> **EXERCISE INSTRUCTIONS**:
Of the lines in the data below, write out exactly those from the one holding "The width and height of the screenshot is (1518, 1249)." through the one holding "Click the Rosalinda Purdy PhD row", both included.

> **DATA RECORDS**:
******

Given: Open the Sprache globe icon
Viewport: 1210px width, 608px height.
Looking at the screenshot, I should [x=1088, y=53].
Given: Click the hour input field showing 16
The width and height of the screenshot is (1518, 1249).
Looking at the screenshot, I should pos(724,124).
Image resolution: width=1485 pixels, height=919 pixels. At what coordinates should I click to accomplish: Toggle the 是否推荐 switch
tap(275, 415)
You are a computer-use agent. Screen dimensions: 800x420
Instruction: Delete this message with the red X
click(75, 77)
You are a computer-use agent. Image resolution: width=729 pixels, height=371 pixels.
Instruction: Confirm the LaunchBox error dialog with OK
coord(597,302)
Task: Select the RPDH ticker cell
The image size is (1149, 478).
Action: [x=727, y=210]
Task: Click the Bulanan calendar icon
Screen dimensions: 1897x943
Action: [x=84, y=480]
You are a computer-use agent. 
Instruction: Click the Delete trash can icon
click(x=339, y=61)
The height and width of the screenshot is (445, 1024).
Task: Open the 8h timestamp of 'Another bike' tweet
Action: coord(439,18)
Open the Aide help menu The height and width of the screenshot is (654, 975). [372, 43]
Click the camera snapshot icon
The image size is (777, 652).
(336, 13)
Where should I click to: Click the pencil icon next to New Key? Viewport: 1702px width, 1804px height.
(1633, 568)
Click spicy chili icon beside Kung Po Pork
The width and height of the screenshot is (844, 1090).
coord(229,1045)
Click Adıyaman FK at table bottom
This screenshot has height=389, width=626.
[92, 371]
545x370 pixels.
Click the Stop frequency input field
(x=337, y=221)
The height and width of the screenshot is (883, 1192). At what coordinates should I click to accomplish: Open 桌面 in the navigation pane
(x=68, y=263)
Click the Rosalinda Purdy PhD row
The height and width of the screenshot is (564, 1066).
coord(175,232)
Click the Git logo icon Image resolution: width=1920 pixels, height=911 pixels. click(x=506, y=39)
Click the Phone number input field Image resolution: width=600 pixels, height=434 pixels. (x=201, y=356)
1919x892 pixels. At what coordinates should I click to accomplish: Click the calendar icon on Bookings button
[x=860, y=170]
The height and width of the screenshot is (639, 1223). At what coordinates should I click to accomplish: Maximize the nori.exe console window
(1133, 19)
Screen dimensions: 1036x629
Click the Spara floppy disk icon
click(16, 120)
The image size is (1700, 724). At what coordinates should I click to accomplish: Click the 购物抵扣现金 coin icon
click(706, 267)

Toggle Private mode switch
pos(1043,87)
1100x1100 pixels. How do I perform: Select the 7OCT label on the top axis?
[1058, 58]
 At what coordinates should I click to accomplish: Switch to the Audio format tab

******

> **RESPONSE AREA**:
The width and height of the screenshot is (1518, 1249).
Looking at the screenshot, I should pos(724,124).
Image resolution: width=1485 pixels, height=919 pixels. At what coordinates should I click to accomplish: Toggle the 是否推荐 switch
tap(275, 415)
You are a computer-use agent. Screen dimensions: 800x420
Instruction: Delete this message with the red X
click(75, 77)
You are a computer-use agent. Image resolution: width=729 pixels, height=371 pixels.
Instruction: Confirm the LaunchBox error dialog with OK
coord(597,302)
Task: Select the RPDH ticker cell
The image size is (1149, 478).
Action: [x=727, y=210]
Task: Click the Bulanan calendar icon
Screen dimensions: 1897x943
Action: [x=84, y=480]
You are a computer-use agent. 
Instruction: Click the Delete trash can icon
click(x=339, y=61)
The height and width of the screenshot is (445, 1024).
Task: Open the 8h timestamp of 'Another bike' tweet
Action: coord(439,18)
Open the Aide help menu The height and width of the screenshot is (654, 975). [372, 43]
Click the camera snapshot icon
The image size is (777, 652).
(336, 13)
Where should I click to: Click the pencil icon next to New Key? Viewport: 1702px width, 1804px height.
(1633, 568)
Click spicy chili icon beside Kung Po Pork
The width and height of the screenshot is (844, 1090).
coord(229,1045)
Click Adıyaman FK at table bottom
This screenshot has height=389, width=626.
[92, 371]
545x370 pixels.
Click the Stop frequency input field
(x=337, y=221)
The height and width of the screenshot is (883, 1192). At what coordinates should I click to accomplish: Open 桌面 in the navigation pane
(x=68, y=263)
Click the Rosalinda Purdy PhD row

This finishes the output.